The inflation in January it closed at 3.9%, which generated great pressure for February, in the midst of a very conflictive economic outlook, not only due to the agreement being negotiated with the IMF, but also due to the Russian invasion of Ukraine.
Below this line, the rate of prices is only increasing, which will make the inflation in February it will be close to 4% again, even above this value, since the volatility in the international markets affects the nation.
Thus, the Government has not been able to face the inflationdespite the strategies implemented, because only meat increased its value by 3.7% during February.

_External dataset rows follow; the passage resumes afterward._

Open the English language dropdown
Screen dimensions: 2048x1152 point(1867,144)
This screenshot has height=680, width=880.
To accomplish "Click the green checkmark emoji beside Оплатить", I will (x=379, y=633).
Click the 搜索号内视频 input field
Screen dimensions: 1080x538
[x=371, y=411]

This was announced by the Chamber of the Industry of Commerce of Meat and Derivatives of the Argentine Republic (CICCRA) in its latest report, where it was also referenced that the price of chicken increased by 3.6%.
The Chamber also reported that exports had a year-on-year drop of 24.6% in January, this, since China, the main importer, reduced its demand for this 2022.
Under this scenario, Argentina will once again accumulate a inflation historical, because according to experts, the country is very close to having hyperinflation, a phenomenon that the Government expects will improve with the agreement with the IMF.
Argentina’s inflation surpassed Venezuela’s
Although Venezuela is known worldwide for its hyperinflation, in the last 7 months the rate of prices has dropped significantly, The Central Bank of Venezuela (BCV) published that the inflation in February it reached 2.9%.
This figure is well below what was projected for Argentina for the second month of the year, since an accumulated figure for the first two months of the year is expected to be close to 8%.
The key will undoubtedly be in what happens in the future, because if the inflation does not yield and remains close to 4%, the fiscal deficit will increase and it will be increasingly difficult for the country to overcome the economic crisis it faces.